Risks of Non-Compliance
HIPAA seriously impacts both the organizational and operational aspects of healthcare providers, businesses and government entities that use or provide resources involving "Protected Health Information" (PHI), including group health plans. HIPAA is a PRIVACY ISSUE concerned with more than just electronic transfers and technical security. It is a legal mandate dealing with PHI. Elements of HIPAA can affect many areas of organizations with serious risks for non-compliance.
NON-COMPLIANCE with HIPAA brings risks of FINES, JAIL & LAWSUITS that can impact either individuals or corporate entities.
NON-COMPLIANCE exposes an organization to complaint-driven Federal audits that may be initiated by unhappy employees, vendors, clients or citizens and the organization MUST assist the complainee in filing the complaint.
JUDICIAL PROCESS FOR NONCOMPLIANCE . . .
NON-COMPLIANCE may result in Federal prosecution. Those responsible for illegal disclosure of PHI face penalties such as . . .
INCIDENTAL VIOLATIONS may result in fines from $100 per incident up to $25,000 for the same violation per calendar year.
WRONGFUL DISCLOSURE is prosecuted by the Department of Justice and penalties can range from $50,000 and 1 year in prison up to $250,000 and not more than 10 years in prison for responsible parties.
LAWSUITS by parties claiming that they have been damaged by release of PHI can be extremely costly. Cases involving significant awards have already set precedents for future legal actions.
MITIGATION STEPS
In the event that a security breach or data loss occurs involving PHI, HIPAA requires that specific steps be taken to address such an incident and that actions are documented. The mitigation process is a critical step in addressing breaches.

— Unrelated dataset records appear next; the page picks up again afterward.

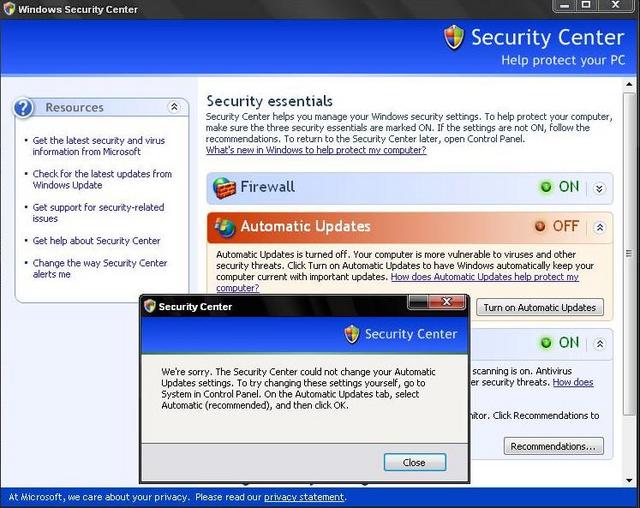Open the Recommendations button

coord(553,446)
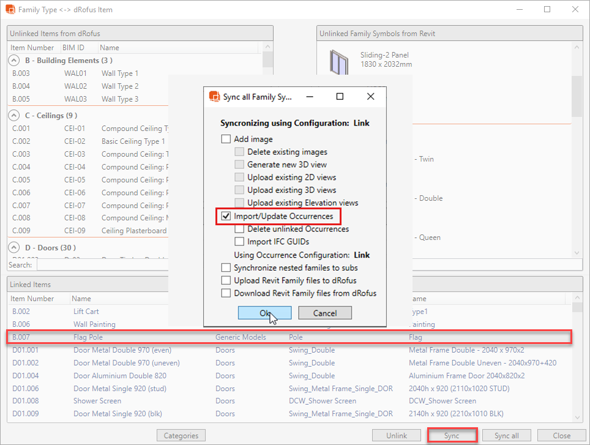Collapse the C - Ceilings group
This screenshot has height=445, width=590.
click(13, 115)
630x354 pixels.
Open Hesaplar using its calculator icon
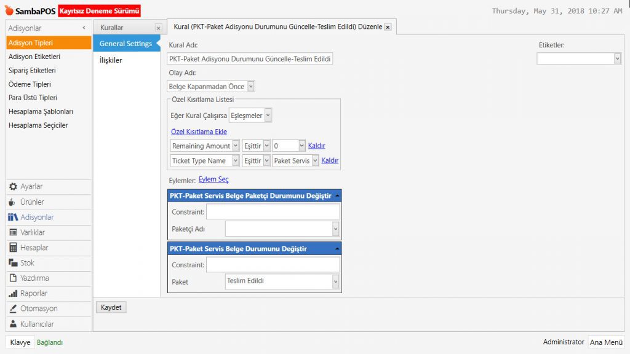(13, 248)
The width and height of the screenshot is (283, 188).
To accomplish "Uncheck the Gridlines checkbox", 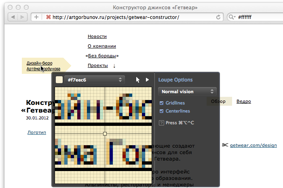I will pyautogui.click(x=162, y=103).
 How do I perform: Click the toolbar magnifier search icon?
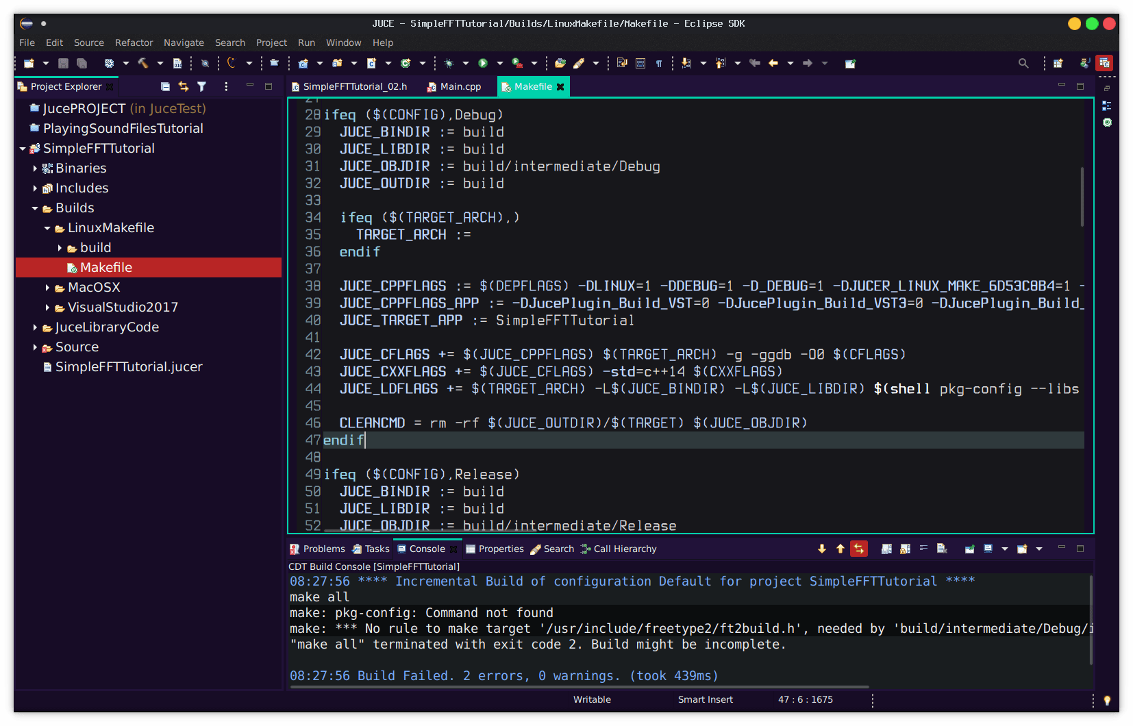pyautogui.click(x=1023, y=63)
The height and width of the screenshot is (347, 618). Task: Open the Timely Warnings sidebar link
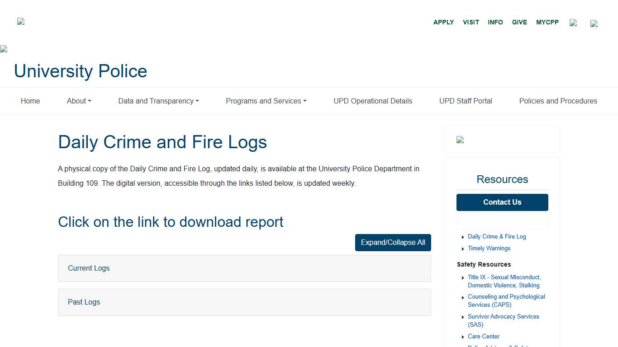(x=489, y=248)
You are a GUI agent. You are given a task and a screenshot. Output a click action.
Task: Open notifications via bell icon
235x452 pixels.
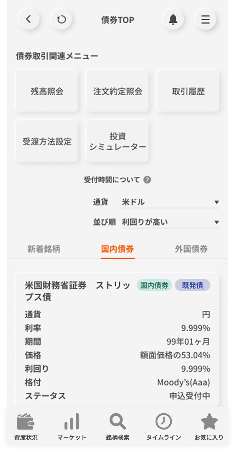pyautogui.click(x=173, y=19)
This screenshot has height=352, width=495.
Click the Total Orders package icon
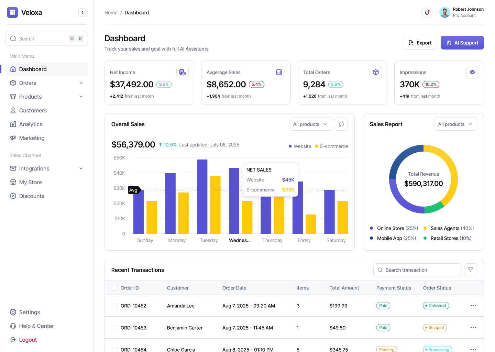click(x=376, y=72)
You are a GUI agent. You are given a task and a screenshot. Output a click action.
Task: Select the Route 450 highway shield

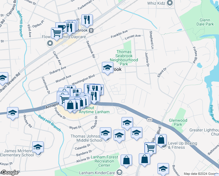pos(150,120)

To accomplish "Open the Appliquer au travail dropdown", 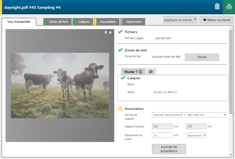I will click(x=180, y=20).
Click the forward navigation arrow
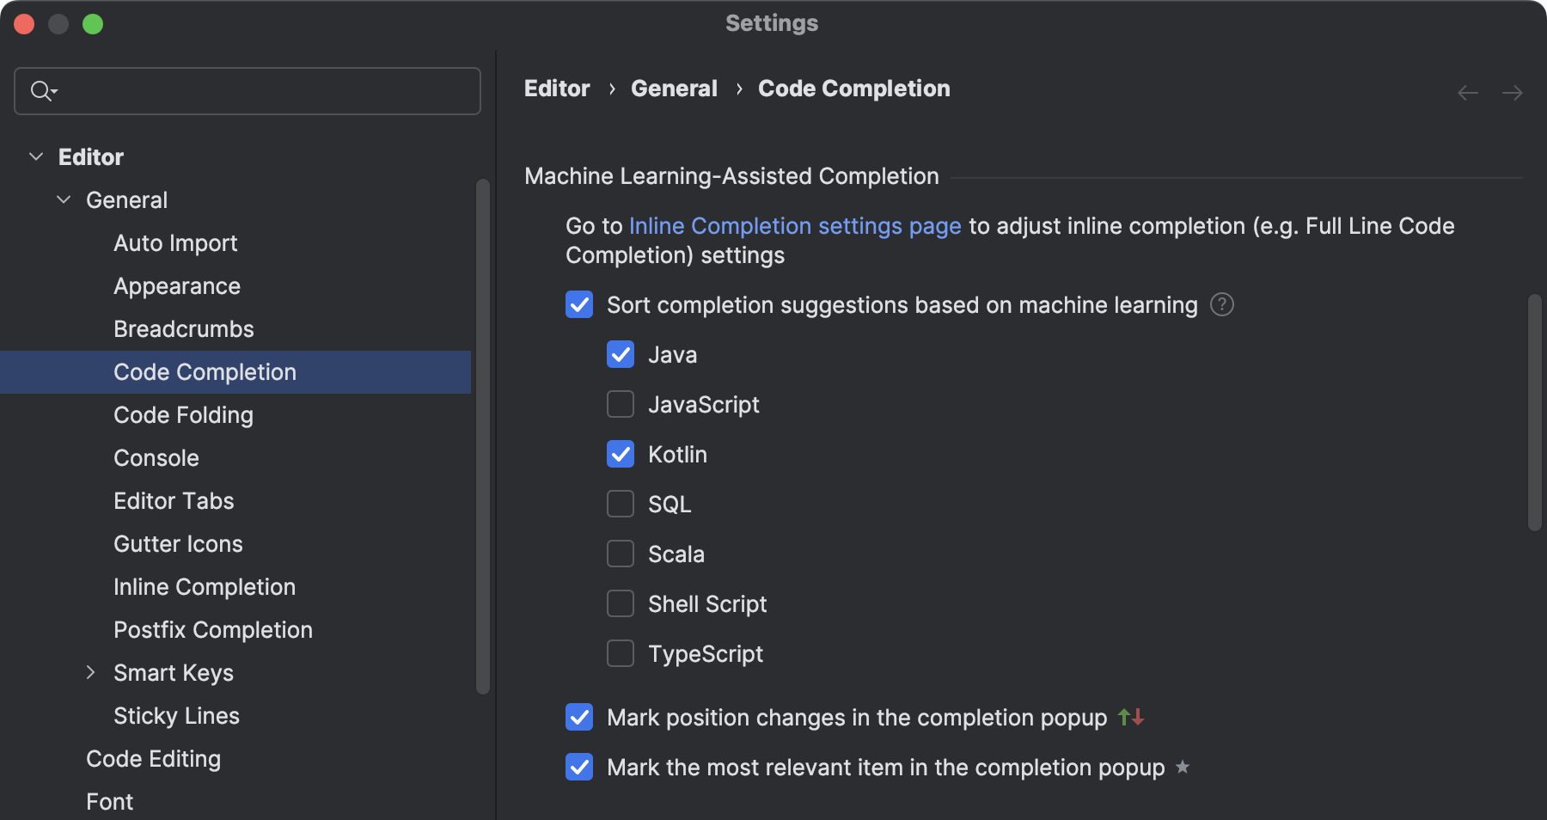 [1512, 92]
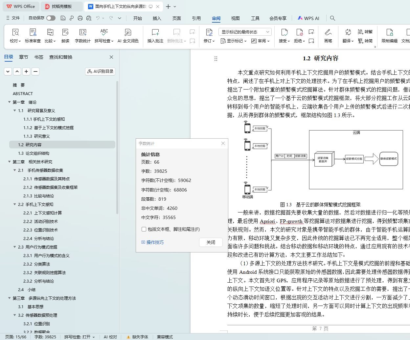The height and width of the screenshot is (340, 410).
Task: Open the 操作技巧 link in dialog
Action: pos(152,242)
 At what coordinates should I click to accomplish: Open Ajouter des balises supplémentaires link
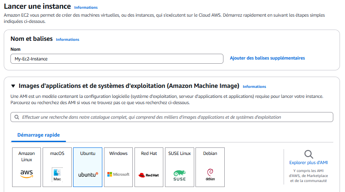tap(267, 58)
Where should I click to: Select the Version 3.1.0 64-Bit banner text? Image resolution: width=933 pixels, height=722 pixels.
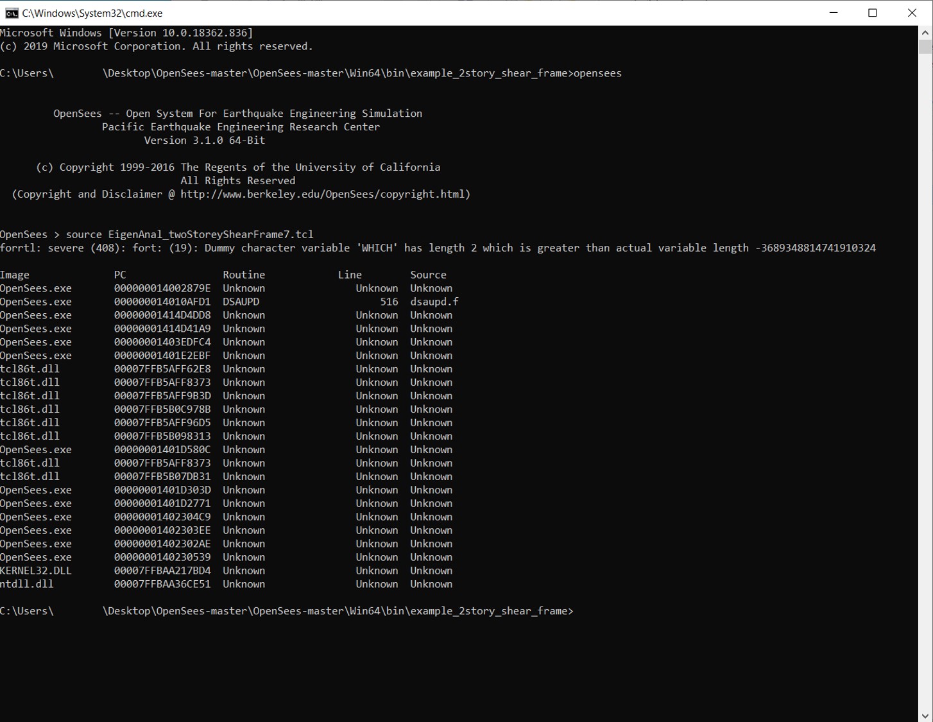click(205, 140)
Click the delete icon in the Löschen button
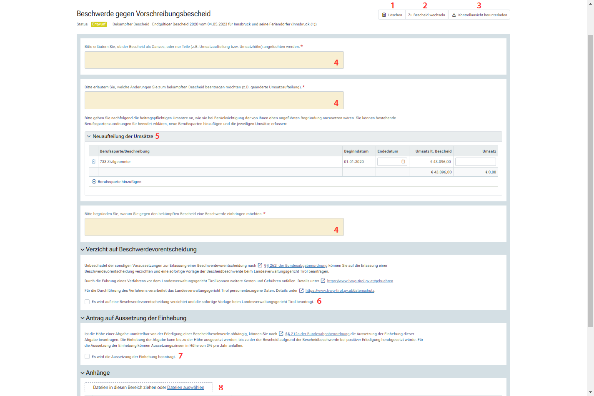The image size is (594, 396). 384,15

RISK EXAMPLE - School District
HIPAA ENFORCEMENT ISSUES
What are the costs of non-compliance with HIPAA for School Districts?
The risks of non-compliance with the Health Insurance Portability and Accountability Act (HIPAA) include the potential of civil actions, fines and penalties, class action litigation and criminal prosecution in some cases of deliberate mishandling of “protected health information (PHI) as defined by HIPAA regulations. This worksheet is designed to assist decision makers in determining the risks that they may face if an incident occurs involving mishandling of PHI.
QUESTIONS:
What if we didn't know that we were violating HIPAA?
Your organization can still be in violation of HIPAA and may be subject to civil or criminal penalties
What if our organization has downloaded policies and procedures from a professional site on file?
If your organization has not taken specific actions and documented them as required by HIPAA, simply having boilerplate documents without addressing compliance may actually expose you to more risk.
How can we be sued by for violating HIPAA?
The Federal government can fine your organization; and as few as two people can file a class action lawsuit.
Is HIPAA being enforced?
Yes. Over 200 criminal cases have been referred to the Department of Justice and there have been many terminations of employees for violations of HIPAA and civil litigation involving HIPAA.
Does HIPAA affect anything besides insurance or group health benefits?
HIPAA can affect the entire organization beyond areas covered by Benefits, HR, FERPA in schools and HIPAA impacts more than Group Health Plans in many organizations.